Tutu intended to devote his life to teaching, but he resigned in the 1950s due to educational restrictions placed on black children by the Bantu Education Act. This was part of a greater movement in South Africa known as apartheid — an ideology that segregated citizens based on race. The white minority who controlled the government, known as Afrikaners, were mostly descendants of Dutch colonists. Of the Afrikaners, Tutu once said, “When the missionaries came to Africa, they had the Bible and we had the land. They said: ‘Let us pray.’ We closed our eyes. When we opened them, we had the Bible and they had the land.”
Tutu entered the clergy and was ordained in 1960 — a rarity for a black man at the time. He divided his time between South Africa and the UK, so for a few years he was somewhat removed from his country’s unrest.
Meanwhile, the anti-apartheid movement grew, and many protestors were arrested or killed. Nelson Mandela was sentenced to life in prison in 1964.

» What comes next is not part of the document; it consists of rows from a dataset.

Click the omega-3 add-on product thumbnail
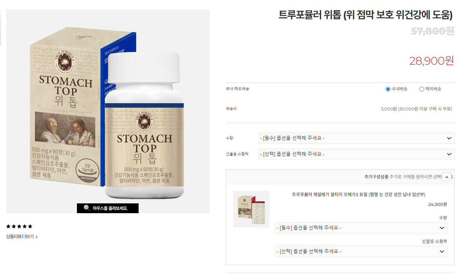The height and width of the screenshot is (276, 472). pyautogui.click(x=251, y=209)
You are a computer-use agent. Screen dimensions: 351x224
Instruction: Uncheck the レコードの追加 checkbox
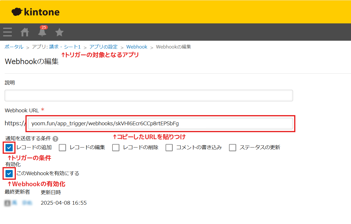click(x=9, y=148)
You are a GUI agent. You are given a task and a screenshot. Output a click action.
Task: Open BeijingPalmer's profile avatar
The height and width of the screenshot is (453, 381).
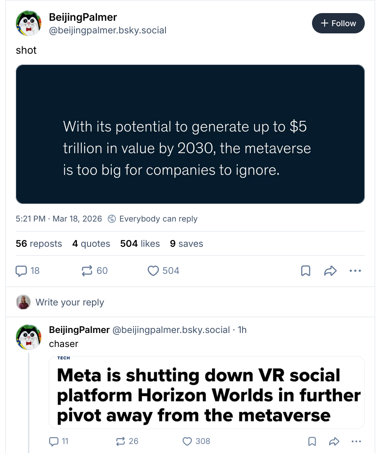pyautogui.click(x=28, y=23)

In 1975, Tutu became dean of St. Mary’s Cathedral in Johannesburg, and soon he was appointed Bishop of Lesotho. He used his platform to speak out against apartheid. Hundreds were injured or killed in an uprising in Soweto in 1976. Anti-apartheid sentiment grew across the globe, and South Africa was banned from the Olympics from 1964 to 1988. However, due to tensions related to the Cold War, neither US President Ronald Reagan nor UK Prime Minister Margaret Thatcher supported sanctions against the South African government.

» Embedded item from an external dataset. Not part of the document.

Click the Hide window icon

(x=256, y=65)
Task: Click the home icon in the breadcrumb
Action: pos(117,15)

Tutu joined other clergy and political leaders in the United Democratic Front, or UDF, and helped organize protest marches. In 1984, while accepting the Nobel Prize for his work, Tutu said, “This land, richly endowed in so many ways, is sadly lacking in justice.” Tutu was named Archbishop of Cape Town in 1986, but that did not protect him from being arrested two years later for delivering an anti-apartheid petition to the government.
Tutu led a 20,000-person march in Cape Town in 1989, and in that same year the newly elected President F.W. de Klerk began to relax apartheid laws.
Nelson Mandela was released from prison in 1990, after 27 years, and he succeeded de Klerk as president of South Africa in 1994. Soon after, Tutu became chair of South Africa’s Truth and Reconciliation Commission, which was created to address the human rights violations that took place under apartheid.
Tutu retired in 2010, but he continued to speak out against injustice, including racial prejudice, the evils of capitalism, and the Israeli-Palestinian conflict. He once said, “If you are neutral in situations of injustice, you have chosen the side of the oppressor. If an elephant has its foot on the tail of a mouse and you say that you are neutral, the mouse will not appreciate your neutrality.”
Tutu’s awards were innumerable: President Barack Obama gave him the Presidential Medal of Freedom; the Mo Ibrahim Foundation awarded him a $1 million grant; he received the Templeton Prize and the Nobel Peace Prize. Reflecting on his life, Tutu said, “When you stand out in a crowd, it is always only because you are being carried on the shoulders of others.”
Tutu is survived by his wife Nomalizo and four children.